The first of which is this, to take special care, that, being now converted christians, they walk no more like ignorant and unconverted heathens: Walk not as other Gentiles walk.

Next he gives particular instances how, and after what manner, the Gentiles, in the black night of paganism, did walk; namely,

1. In the vanity of their minds, following their own imaginations, and not any revelation from God, in the matters of his worship.

2. Having their understanding darkened; their minds void of saving knowledge.

3. They were alienated from the life of God: that is from a godly life: they were strangers to the life which God commanded, which God approved, and which God himself lived.

Here note, That holiness is called the life of God, because it is the life which God requires of us, it is the life which he works in us, it is the life whereby God liveth in us; the life whereby we live unto God; it is an everliving life; not obnoxious to death, as the Ephesians were: so every carnal man, before conversion, is alienated from this life of God; he has no liking of it, no inclination to it, but prefers a life of sin before it.

Lord, how many that are surrounded with the celestial beams of the gospel, are as impure and impenitent now as these Gentiles were then in the black night of paganism!

4. They were past feeling: their sottish stupidity had benumbed them, the flames of their lusts had seared their consciences to a desperate degree of hardness and insensibility: they were at once insensible of their sins and of their danger by reason of sin. A dead conscience, and a desperate dissolute life, are inseparable companions.

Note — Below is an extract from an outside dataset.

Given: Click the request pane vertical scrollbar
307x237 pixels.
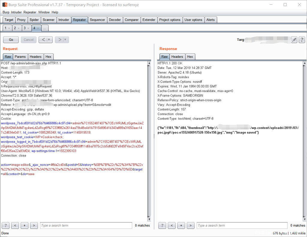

5.They gave themselves over unto lasciviousness, to work all uncleanness with greediness. Here see how insensibility of sin begets insatiableness in sinning; they work uncleanness with insatiable greediness, who have once abandoned themselves to sin, especially to the sin of uncleanness.

Lord! this was the deplorable case of the heathen world, before the light of the gospel did arise and shine upon them.

But, alas! it is the case of multitudes that sit under the brightest beams of gospel light: they shut their eyes, and will not see; they extinguish all sense of immortality and a future state, and so abandon themselves to a life of brutish sensuality, working all uncleanness with greediness: but let them know assuredly, that though they live like beasts, yet they shall not die like them, nor shall their latter end be like theirs, the soul being under a divine ordination to an everlasting existence in a future state, in which it shall be eternally happy or intolerably miserable, according as we manage our deportment in this present world.